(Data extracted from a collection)
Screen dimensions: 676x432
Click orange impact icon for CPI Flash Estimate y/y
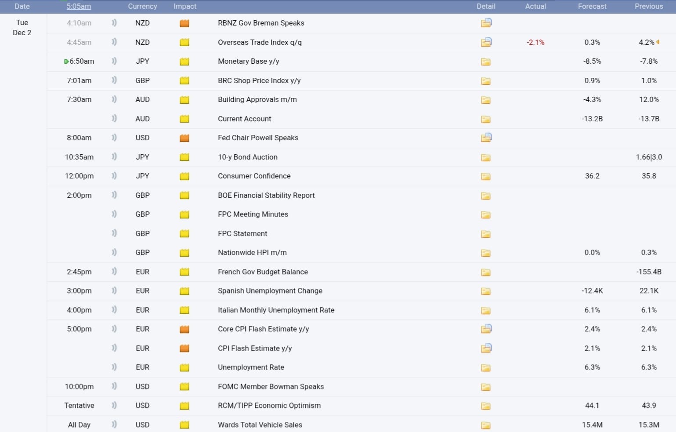click(184, 349)
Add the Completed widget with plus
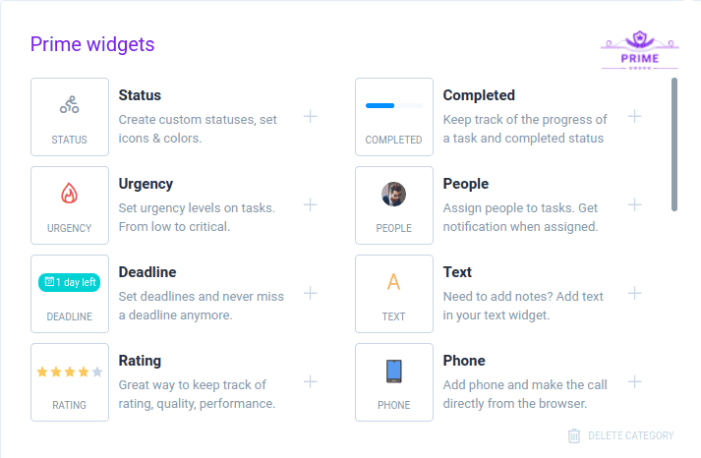Screen dimensions: 701x458 click(x=635, y=116)
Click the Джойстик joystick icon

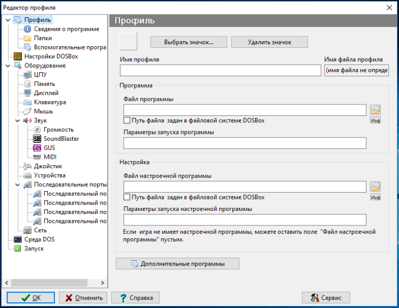tap(28, 166)
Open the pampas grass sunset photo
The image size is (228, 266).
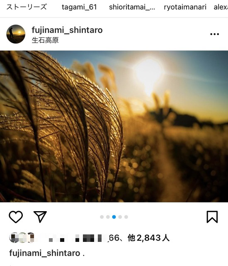(114, 126)
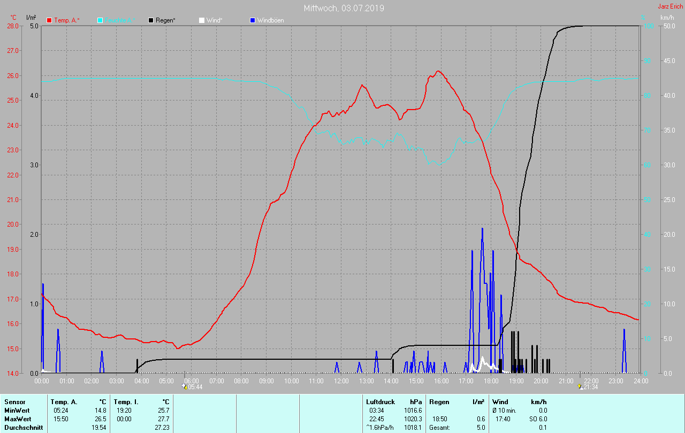
Task: Click the blue Windböen legend square
Action: point(253,20)
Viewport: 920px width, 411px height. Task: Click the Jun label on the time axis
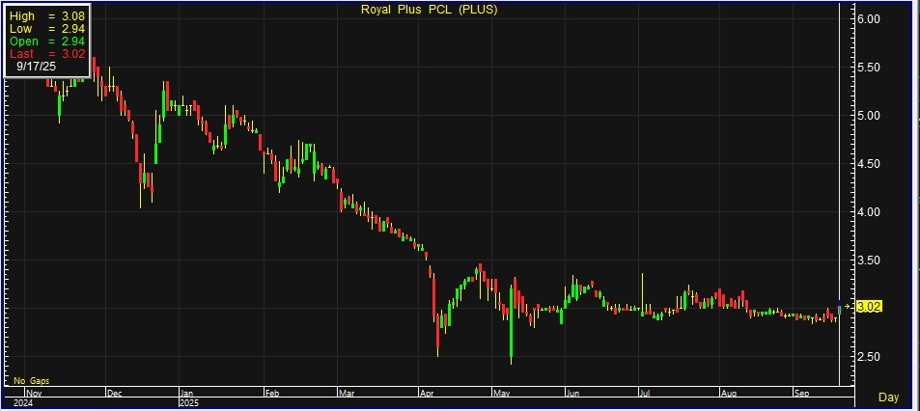coord(573,394)
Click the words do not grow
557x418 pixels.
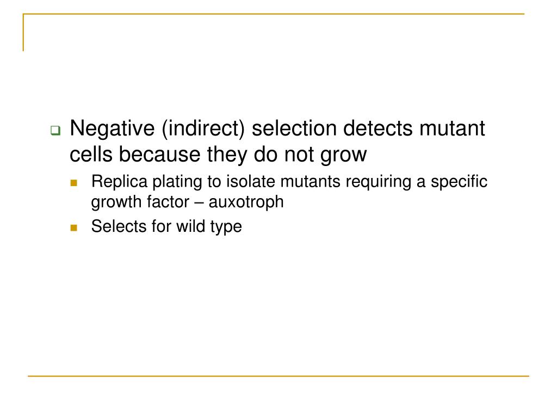(x=310, y=155)
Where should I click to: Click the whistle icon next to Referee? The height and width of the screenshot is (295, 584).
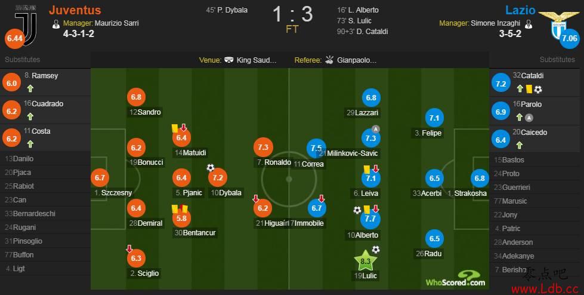(x=329, y=60)

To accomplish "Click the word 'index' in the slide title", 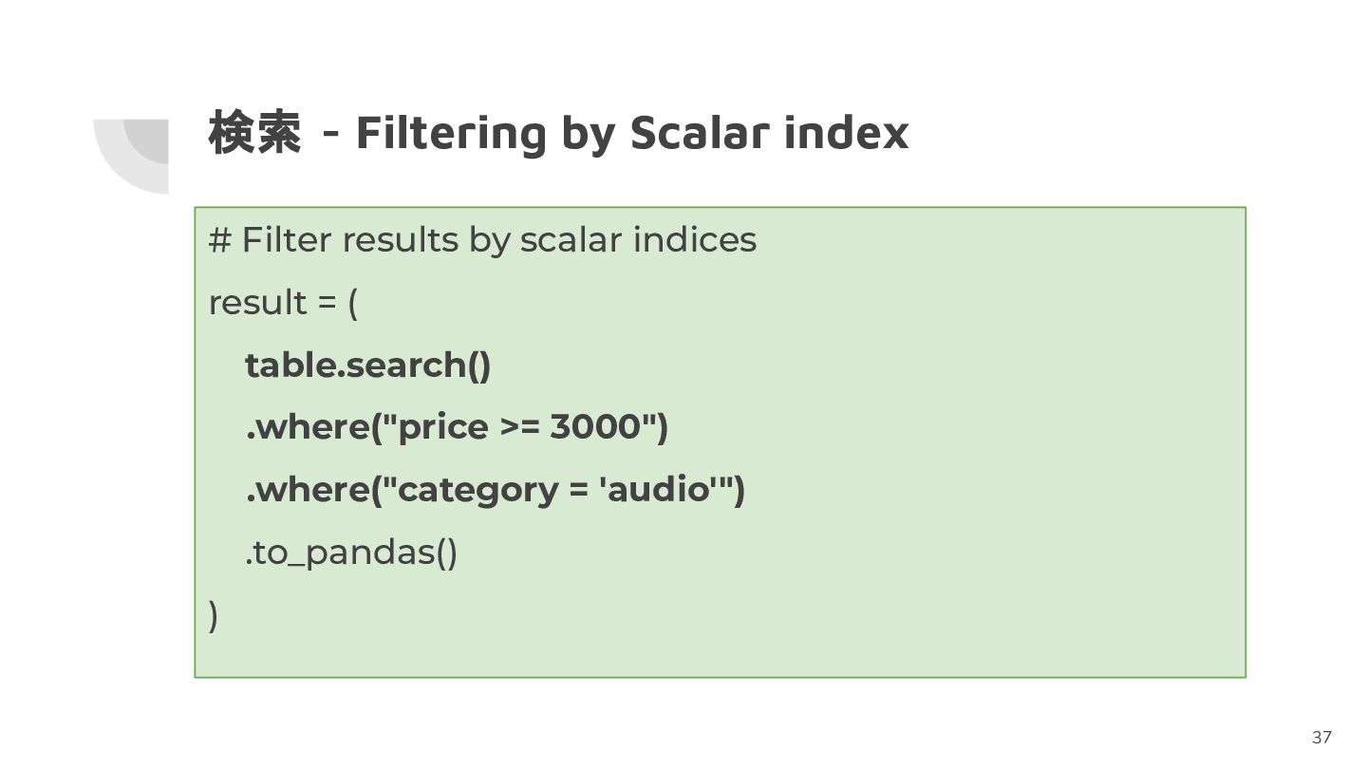I will pyautogui.click(x=847, y=132).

■ What to do ■
Starting at the line above that contains "Add the Completed widget with plus", transcribe every line exactly through the line that contains "Click the words do not grow", including that last one, and skip the pictures.

■ Answer to the problem ■
Add the Completed widget with plus
Screen dimensions: 701x458 click(x=635, y=116)
Click the Джойстик joystick icon

tap(28, 166)
Open the pampas grass sunset photo
The image size is (228, 266).
(114, 126)
Task: Click the blue Windböen legend square
Action: point(253,20)
Viewport: 920px width, 411px height. Task: Click the Jun label on the time axis
coord(573,394)
Click the words do not grow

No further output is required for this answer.